• **Problem requirements**
The copy should hold only the line containing "The image size" and the lines after it through the end of the material, each exact, with no pictures.

• **The records**
'''
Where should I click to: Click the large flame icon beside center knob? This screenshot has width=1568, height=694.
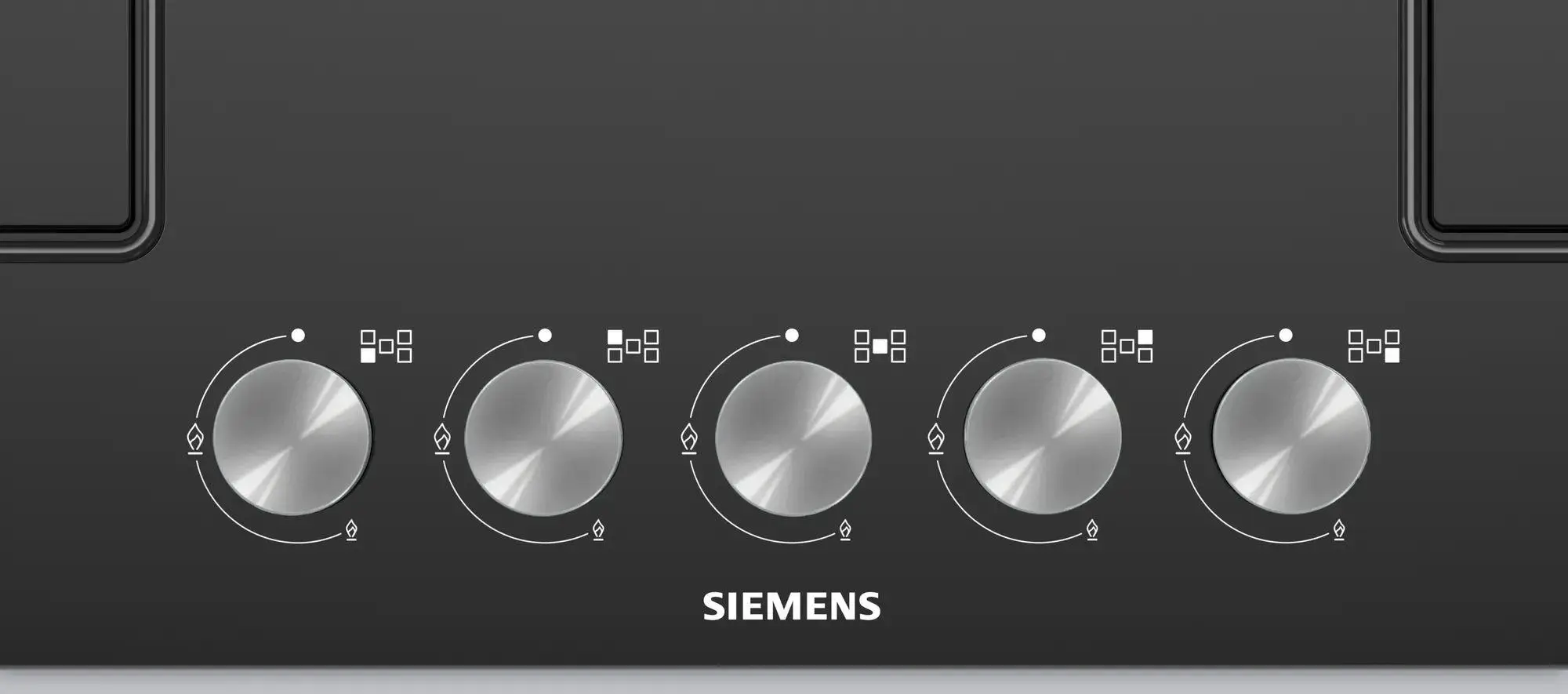[x=689, y=438]
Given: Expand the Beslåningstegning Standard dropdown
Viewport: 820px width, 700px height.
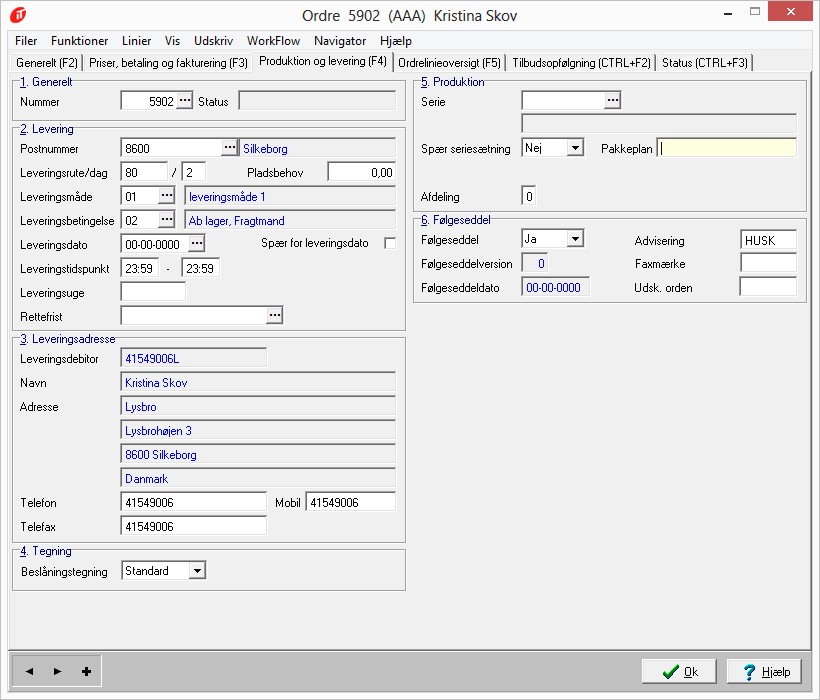Looking at the screenshot, I should (197, 571).
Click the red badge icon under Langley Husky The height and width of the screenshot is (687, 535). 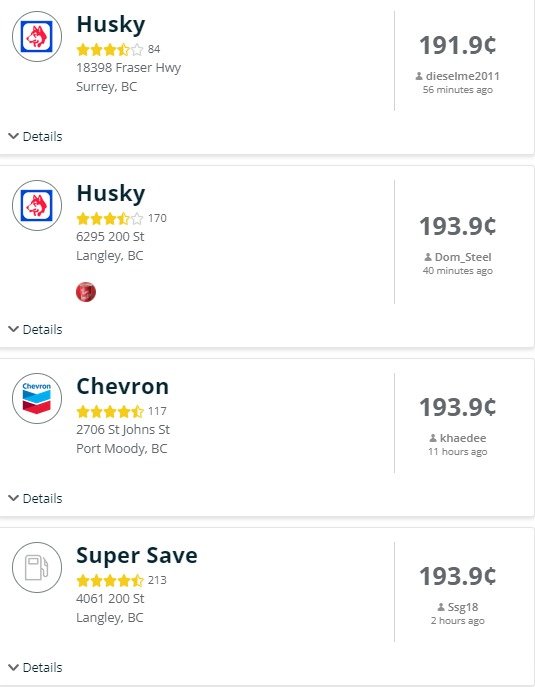click(x=86, y=292)
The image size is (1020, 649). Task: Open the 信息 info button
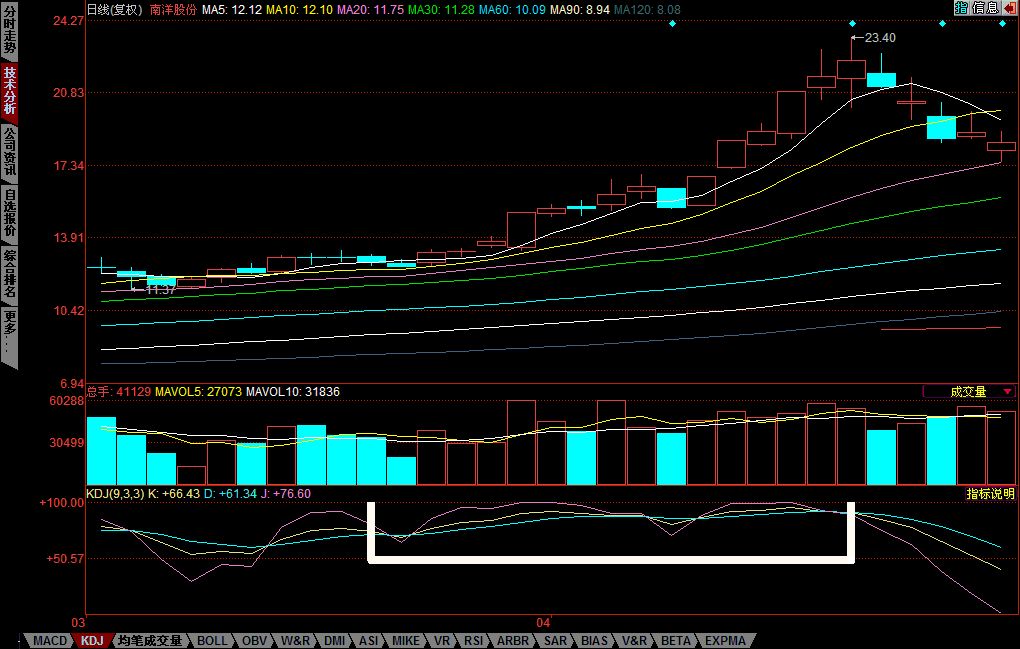pos(985,8)
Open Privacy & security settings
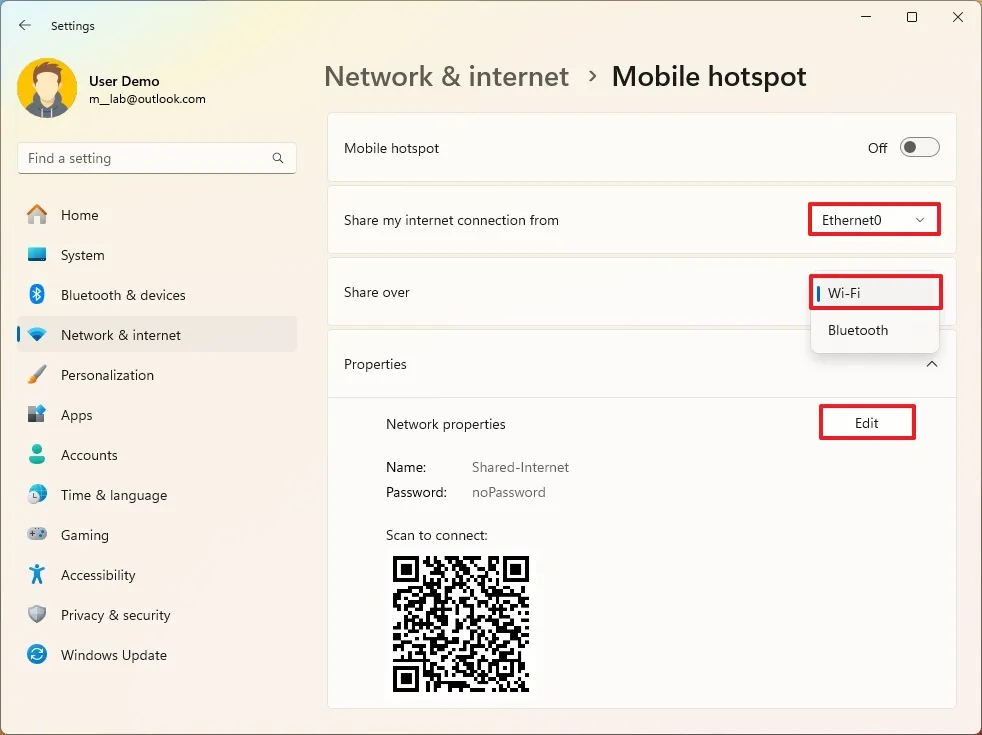 (115, 615)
'''
• **Reply**
The image size is (1020, 649). Task: Open the 信息 info button
pos(985,8)
Open Privacy & security settings
 (115, 615)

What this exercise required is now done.